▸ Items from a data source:
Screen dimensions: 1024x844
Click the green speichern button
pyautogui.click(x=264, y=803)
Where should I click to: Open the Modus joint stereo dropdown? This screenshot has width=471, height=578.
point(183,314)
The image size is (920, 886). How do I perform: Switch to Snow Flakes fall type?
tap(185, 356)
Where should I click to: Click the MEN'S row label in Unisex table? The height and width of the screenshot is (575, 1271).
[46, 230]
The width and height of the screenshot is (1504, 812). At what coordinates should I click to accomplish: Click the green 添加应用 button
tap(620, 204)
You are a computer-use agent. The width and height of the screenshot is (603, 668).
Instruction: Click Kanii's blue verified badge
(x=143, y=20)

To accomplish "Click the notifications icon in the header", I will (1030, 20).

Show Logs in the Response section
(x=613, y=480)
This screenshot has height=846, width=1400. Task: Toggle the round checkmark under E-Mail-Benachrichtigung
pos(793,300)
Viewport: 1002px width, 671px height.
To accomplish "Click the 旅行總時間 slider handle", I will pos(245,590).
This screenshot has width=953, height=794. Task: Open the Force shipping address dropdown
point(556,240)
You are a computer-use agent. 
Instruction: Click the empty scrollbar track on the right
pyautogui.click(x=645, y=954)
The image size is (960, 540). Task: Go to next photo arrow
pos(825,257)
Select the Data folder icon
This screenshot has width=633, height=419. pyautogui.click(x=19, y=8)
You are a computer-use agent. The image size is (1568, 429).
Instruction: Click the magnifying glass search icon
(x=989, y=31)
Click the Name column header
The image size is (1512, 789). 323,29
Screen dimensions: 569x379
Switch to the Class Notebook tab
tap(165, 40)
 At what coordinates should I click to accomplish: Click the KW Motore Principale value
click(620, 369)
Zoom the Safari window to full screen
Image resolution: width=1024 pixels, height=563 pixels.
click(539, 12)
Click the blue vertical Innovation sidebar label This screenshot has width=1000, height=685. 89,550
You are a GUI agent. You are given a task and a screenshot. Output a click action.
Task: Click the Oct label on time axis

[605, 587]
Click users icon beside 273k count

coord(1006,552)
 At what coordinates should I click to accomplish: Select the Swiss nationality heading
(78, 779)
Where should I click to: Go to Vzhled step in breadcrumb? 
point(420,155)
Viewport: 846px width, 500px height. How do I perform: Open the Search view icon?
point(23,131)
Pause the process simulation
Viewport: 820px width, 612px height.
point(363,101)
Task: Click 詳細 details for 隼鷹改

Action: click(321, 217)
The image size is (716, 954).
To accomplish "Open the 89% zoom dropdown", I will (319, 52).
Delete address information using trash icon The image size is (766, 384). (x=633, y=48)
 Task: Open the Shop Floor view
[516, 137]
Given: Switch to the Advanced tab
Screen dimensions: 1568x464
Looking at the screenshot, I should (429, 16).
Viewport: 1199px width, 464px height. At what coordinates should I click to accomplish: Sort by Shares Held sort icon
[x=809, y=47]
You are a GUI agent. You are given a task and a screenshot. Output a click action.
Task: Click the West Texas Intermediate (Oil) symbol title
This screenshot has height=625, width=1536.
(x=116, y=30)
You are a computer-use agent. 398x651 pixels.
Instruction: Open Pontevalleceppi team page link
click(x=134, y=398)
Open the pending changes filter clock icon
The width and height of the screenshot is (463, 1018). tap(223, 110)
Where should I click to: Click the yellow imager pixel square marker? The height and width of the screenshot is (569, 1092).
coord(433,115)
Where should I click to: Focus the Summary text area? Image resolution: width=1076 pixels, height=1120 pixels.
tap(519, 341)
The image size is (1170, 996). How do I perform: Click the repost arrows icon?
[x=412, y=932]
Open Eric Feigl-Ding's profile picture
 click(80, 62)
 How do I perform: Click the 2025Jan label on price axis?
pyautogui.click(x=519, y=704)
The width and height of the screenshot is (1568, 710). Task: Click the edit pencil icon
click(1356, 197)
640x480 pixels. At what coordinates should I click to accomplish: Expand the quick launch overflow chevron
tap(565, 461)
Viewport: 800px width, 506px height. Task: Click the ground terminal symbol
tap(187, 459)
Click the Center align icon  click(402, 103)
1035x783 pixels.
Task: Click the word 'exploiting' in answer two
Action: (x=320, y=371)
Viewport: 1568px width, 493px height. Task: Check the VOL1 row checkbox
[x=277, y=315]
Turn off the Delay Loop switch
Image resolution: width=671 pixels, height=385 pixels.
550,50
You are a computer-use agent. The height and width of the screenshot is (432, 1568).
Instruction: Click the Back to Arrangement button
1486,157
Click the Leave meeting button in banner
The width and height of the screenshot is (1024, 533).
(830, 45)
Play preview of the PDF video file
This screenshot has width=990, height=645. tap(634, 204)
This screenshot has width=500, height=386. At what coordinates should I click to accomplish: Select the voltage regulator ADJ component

▸ Task item: The expected answer is a number and nothing else: how many lines above include the word "will".

▸ Exercise output: 3